Um dos incômodos fundamentais na trama está no tempo que se passou entre o crime, numa segunda, e seu conhecimento pela sociedade, só no final daquela semana. Levaria ainda mais até que as imagens fossem divulgadas. Esse período de cegueira temporal — que abrange o intervalo entre o testemunho inicial de Jailton e sua retificação — planta desconfiança: quem garante a integridade do vídeo?

A ausência dessa resposta não invalida a constatação: o segundo testemunho de Jailton deu-se já sob os potencias efeitos — a possível influência — das imagens, moldado talvez pela leitura enviesada daquele corte. Terá sido esse depoimento condicionado pelo texto do vídeo conforme circulara? Diz Jaiton “que as imagens comprovam o seu relato”. Moïse abre a geladeira, né? Ladrão bêbado.

Nenhum depoimento é mais esclarecedor que o de Aleson Cristiano de Oliveira Fonseca, vulgo Dezenove, um dos assassinos que trabalhavam para o policial. (O outro é Tota, Brendon Alexander Luz da Silva, atendente na Barraca do Juninho.) O matador é claro: o quiosque Biruta pertenceria ao policial Alauir. Aleson era cozinheiro e garçom ali. No dia do crime, contudo, “estendeu seu turno para tomar conta do local”, uma vez que estaria havendo “muitos roubos e furtos na região”. Não era segurança, mas seu escopo de atuação contemplava cuidar da área, no que decerto cabia evitar problemas no pedaço.

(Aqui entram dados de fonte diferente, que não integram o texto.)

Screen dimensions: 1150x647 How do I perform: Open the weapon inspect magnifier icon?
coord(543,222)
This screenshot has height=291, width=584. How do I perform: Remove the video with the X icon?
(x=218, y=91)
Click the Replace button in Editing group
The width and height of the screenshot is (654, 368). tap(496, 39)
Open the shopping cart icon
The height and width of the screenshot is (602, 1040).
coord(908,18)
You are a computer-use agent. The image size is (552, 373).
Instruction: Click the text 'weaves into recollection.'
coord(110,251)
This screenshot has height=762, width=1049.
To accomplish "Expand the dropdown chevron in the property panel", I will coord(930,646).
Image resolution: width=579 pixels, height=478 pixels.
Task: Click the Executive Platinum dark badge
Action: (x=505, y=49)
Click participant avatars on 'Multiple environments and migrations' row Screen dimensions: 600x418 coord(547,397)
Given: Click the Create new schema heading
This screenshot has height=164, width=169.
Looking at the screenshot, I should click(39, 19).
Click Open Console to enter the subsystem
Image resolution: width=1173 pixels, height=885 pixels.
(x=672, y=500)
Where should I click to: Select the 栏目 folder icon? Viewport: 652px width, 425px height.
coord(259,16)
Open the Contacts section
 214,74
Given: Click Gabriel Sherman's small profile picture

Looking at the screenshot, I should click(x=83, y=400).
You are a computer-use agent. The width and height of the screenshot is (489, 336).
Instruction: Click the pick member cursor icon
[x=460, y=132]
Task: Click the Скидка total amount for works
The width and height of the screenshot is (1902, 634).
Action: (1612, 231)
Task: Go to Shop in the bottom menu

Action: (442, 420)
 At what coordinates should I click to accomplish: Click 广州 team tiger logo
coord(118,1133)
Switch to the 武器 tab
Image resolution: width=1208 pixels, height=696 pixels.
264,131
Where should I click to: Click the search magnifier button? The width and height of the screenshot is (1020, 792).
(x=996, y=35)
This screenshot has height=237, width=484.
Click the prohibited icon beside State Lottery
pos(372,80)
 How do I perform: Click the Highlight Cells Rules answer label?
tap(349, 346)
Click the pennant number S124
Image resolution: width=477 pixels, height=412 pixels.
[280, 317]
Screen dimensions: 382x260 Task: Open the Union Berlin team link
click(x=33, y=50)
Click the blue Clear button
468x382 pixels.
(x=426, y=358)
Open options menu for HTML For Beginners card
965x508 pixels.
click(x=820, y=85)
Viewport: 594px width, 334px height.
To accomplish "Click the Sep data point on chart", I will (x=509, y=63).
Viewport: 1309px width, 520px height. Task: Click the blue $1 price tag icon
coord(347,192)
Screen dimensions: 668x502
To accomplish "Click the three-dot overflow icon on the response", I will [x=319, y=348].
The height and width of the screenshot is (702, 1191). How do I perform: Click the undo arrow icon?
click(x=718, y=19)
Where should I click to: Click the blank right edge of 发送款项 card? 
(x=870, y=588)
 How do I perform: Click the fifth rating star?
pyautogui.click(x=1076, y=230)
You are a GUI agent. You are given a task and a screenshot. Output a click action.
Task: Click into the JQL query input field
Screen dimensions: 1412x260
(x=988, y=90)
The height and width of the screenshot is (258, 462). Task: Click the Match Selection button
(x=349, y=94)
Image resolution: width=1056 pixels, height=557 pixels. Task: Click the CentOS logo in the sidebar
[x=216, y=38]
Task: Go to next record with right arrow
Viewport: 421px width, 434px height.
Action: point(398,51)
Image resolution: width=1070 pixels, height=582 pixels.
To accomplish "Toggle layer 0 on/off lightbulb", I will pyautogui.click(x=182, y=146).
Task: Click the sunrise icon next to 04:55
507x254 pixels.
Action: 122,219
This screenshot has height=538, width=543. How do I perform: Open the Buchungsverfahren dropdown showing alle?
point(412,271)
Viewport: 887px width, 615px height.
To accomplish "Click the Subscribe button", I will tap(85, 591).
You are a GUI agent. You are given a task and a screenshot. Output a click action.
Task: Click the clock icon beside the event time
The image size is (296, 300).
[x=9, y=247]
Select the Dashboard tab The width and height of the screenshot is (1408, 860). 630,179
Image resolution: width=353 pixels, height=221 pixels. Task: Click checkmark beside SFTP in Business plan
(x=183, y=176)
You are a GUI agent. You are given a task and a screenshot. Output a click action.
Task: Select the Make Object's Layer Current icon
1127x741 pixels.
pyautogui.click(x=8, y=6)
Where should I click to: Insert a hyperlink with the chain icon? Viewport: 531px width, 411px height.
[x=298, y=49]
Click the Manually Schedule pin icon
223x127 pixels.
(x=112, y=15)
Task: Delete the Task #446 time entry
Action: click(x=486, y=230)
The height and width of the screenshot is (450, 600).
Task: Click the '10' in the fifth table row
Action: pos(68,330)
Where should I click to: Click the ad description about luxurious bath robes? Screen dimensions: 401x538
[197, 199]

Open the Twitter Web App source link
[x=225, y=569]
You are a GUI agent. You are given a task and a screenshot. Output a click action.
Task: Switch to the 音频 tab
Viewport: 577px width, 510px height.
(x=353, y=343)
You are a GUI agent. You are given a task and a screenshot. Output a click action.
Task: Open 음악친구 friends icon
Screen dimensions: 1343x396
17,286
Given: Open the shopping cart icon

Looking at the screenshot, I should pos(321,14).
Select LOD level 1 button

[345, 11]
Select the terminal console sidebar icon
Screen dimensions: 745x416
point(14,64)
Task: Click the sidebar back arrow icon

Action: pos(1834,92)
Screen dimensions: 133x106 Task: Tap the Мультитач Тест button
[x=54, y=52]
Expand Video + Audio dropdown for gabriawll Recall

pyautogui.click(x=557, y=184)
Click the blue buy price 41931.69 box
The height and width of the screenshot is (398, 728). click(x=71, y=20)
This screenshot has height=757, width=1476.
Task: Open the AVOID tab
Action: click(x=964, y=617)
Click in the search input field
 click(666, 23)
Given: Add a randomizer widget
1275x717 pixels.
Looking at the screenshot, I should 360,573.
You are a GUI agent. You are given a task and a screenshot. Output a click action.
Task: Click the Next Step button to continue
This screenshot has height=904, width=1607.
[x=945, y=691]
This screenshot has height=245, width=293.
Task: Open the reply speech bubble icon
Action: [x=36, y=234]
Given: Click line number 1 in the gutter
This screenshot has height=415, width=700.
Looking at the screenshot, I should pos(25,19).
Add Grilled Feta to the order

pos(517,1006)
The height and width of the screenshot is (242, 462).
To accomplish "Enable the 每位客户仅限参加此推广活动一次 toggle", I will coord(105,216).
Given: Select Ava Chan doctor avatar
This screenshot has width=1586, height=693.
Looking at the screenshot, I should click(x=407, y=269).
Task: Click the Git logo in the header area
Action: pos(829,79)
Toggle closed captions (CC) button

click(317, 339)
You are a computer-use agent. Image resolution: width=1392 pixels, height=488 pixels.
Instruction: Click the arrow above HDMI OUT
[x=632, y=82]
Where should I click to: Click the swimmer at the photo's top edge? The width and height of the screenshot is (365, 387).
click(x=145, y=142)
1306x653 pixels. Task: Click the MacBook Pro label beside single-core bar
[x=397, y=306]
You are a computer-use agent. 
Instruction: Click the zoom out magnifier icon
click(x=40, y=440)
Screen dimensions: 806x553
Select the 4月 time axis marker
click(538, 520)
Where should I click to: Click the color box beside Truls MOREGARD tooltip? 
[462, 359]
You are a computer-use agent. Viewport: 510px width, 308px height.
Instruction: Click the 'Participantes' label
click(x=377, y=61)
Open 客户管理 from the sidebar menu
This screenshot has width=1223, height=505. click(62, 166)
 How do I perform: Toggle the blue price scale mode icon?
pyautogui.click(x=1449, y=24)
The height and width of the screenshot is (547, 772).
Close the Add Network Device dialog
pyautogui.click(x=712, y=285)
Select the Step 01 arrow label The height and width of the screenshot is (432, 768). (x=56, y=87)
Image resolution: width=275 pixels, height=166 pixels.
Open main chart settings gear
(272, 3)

Moïse seria um problema, pois começara a “apresentar um comportamento fora do normal”, a “ameaçar”, a “consumir ainda mais bebida alcoólica”. Aleson envolveu o Corpo de Bombeiros, ao afirmar que sua vítima, na noite anterior, arrombara um posto da corporação para dormir e que um bombeiro procurara Moïse para questioná-lo, mas que, ao ver o estado do invasor, desistira.

Como é?

Até agora, o Corpo de Bombeiros não se pronunciou; mas deveria, já que vai enredado numa trama atroz que desonra um morto. Onde está o bombeiro que confirmaria o arrombamento?

Aleson já foi pego em ao menos uma mentira, pois contara ter ido à Defensoria Pública de Bangu, dois dias após o assassinato, e informado sobre sua participação no crime, manifestando o desejo de se entregar, orientado, no entanto, a ir embora, pois nada haveria em seu desfavor. A Defensoria nega que isso — seria um escândalo — tenha ocorrido.

E o Corpo de Bombeiros? Ficará mesmo em silêncio?

O irmão da vítima, em entrevista à CBN, afirmou que Moïse dormira em casa e que fora ao quiosque cobrar dívida. Morreu — tudo indica — porque, numa cidade cujo chão público tem proprietário, avaliou-se que seu corpo preto poderia servir para demarcação.